INPUT
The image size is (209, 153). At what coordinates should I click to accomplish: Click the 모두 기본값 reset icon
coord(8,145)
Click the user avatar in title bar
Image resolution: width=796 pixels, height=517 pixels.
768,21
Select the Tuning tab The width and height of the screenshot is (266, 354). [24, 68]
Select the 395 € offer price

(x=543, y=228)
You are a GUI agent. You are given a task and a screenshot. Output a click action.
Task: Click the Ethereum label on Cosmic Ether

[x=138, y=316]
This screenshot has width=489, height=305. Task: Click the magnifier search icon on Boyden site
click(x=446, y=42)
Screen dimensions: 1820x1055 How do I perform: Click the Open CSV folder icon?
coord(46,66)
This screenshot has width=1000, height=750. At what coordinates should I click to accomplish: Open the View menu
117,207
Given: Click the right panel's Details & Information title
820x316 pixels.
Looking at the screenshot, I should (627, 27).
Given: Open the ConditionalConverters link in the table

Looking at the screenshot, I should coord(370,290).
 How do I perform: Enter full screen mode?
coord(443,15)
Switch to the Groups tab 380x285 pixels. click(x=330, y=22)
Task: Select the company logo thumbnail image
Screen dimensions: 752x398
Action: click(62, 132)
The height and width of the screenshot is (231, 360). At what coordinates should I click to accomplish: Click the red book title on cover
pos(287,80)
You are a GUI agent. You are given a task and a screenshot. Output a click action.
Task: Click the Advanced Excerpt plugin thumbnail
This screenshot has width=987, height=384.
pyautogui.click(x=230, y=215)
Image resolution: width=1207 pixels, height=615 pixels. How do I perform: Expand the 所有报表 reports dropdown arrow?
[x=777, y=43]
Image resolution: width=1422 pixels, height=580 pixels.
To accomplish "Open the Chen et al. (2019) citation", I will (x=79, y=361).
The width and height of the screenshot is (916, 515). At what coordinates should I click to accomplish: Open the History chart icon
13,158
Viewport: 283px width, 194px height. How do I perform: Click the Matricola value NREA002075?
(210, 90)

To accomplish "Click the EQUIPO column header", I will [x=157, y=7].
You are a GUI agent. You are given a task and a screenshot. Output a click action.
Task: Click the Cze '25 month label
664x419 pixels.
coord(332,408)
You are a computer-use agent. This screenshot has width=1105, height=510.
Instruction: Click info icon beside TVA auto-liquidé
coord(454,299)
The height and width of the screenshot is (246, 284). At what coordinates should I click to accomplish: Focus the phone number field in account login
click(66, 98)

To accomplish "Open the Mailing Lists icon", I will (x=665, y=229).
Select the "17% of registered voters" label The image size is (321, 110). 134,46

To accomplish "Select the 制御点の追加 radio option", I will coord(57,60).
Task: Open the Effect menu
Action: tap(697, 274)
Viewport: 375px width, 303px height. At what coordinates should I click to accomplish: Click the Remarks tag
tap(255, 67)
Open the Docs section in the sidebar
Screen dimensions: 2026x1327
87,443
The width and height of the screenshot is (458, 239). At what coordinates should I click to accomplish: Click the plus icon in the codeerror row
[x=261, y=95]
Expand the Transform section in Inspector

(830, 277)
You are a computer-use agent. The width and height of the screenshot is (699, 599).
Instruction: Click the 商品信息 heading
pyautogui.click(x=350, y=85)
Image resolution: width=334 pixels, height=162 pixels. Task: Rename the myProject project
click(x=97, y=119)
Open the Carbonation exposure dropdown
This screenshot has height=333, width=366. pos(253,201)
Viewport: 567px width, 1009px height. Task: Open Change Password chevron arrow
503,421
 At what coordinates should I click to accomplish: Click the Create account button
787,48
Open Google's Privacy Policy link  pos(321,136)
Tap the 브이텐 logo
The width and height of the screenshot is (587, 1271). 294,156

TASK GOAL
Arrange these rows as a numbered list, leaving out the blank lines.

FINISHED TASK
1. The image size is (209, 153). At what coordinates should I click to accomplish: Click the 모두 기본값 reset icon
2. coord(8,145)
3. Click the user avatar in title bar
4. Image resolution: width=796 pixels, height=517 pixels.
5. 768,21
6. Select the Tuning tab The width and height of the screenshot is (266, 354). [24, 68]
7. Select the 395 € offer price
8. (x=543, y=228)
9. You are a GUI agent. You are given a task and a screenshot. Output a click action.
10. Task: Click the Ethereum label on Cosmic Ether
11. [x=138, y=316]
12. This screenshot has width=489, height=305. Task: Click the magnifier search icon on Boyden site
13. click(x=446, y=42)
14. Screen dimensions: 1820x1055 How do I perform: Click the Open CSV folder icon?
15. coord(46,66)
16. This screenshot has width=1000, height=750. At what coordinates should I click to accomplish: Open the View menu
17. 117,207
18. Given: Click the right panel's Details & Information title
19. 820x316 pixels.
20. Looking at the screenshot, I should (627, 27).
21. Given: Open the ConditionalConverters link in the table
22. Looking at the screenshot, I should coord(370,290).
23.  How do I perform: Enter full screen mode?
24. coord(443,15)
25. Switch to the Groups tab 380x285 pixels. click(x=330, y=22)
26. Task: Select the company logo thumbnail image
27. Screen dimensions: 752x398
28. Action: click(62, 132)
29. The height and width of the screenshot is (231, 360). At what coordinates should I click to accomplish: Click the red book title on cover
30. pos(287,80)
31. You are a GUI agent. You are given a task and a screenshot. Output a click action.
32. Task: Click the Advanced Excerpt plugin thumbnail
33. This screenshot has width=987, height=384.
34. pyautogui.click(x=230, y=215)
35. Image resolution: width=1207 pixels, height=615 pixels. How do I perform: Expand the 所有报表 reports dropdown arrow?
36. [x=777, y=43]
37. Image resolution: width=1422 pixels, height=580 pixels.
38. To accomplish "Open the Chen et al. (2019) citation", I will (x=79, y=361).
39. The width and height of the screenshot is (916, 515). At what coordinates should I click to accomplish: Open the History chart icon
40. 13,158
41. Viewport: 283px width, 194px height. How do I perform: Click the Matricola value NREA002075?
42. (210, 90)
43. To accomplish "Click the EQUIPO column header", I will [x=157, y=7].
44. You are a GUI agent. You are given a task and a screenshot. Output a click action.
45. Task: Click the Cze '25 month label
46. 664x419 pixels.
47. coord(332,408)
48. You are a computer-use agent. This screenshot has width=1105, height=510.
49. Instruction: Click info icon beside TVA auto-liquidé
50. coord(454,299)
51. The height and width of the screenshot is (246, 284). At what coordinates should I click to accomplish: Focus the phone number field in account login
52. click(66, 98)
53. To accomplish "Open the Mailing Lists icon", I will (x=665, y=229).
54. Select the "17% of registered voters" label The image size is (321, 110). 134,46
55. To accomplish "Select the 制御点の追加 radio option", I will coord(57,60).
56. Task: Open the Effect menu
57. Action: tap(697, 274)
58. Viewport: 375px width, 303px height. At what coordinates should I click to accomplish: Click the Remarks tag
59. tap(255, 67)
60. Open the Docs section in the sidebar
61. Screen dimensions: 2026x1327
62. 87,443
63. The width and height of the screenshot is (458, 239). At what coordinates should I click to accomplish: Click the plus icon in the codeerror row
64. [x=261, y=95]
65. Expand the Transform section in Inspector
66. (830, 277)
67. You are a computer-use agent. The width and height of the screenshot is (699, 599).
68. Instruction: Click the 商品信息 heading
69. pyautogui.click(x=350, y=85)
70. Image resolution: width=334 pixels, height=162 pixels. Task: Rename the myProject project
71. click(x=97, y=119)
72. Open the Carbonation exposure dropdown
73. This screenshot has height=333, width=366. pos(253,201)
74. Viewport: 567px width, 1009px height. Task: Open Change Password chevron arrow
75. 503,421
76.  At what coordinates should I click to accomplish: Click the Create account button
77. 787,48
78. Open Google's Privacy Policy link  pos(321,136)
79. Tap the 브이텐 logo
80. The width and height of the screenshot is (587, 1271). 294,156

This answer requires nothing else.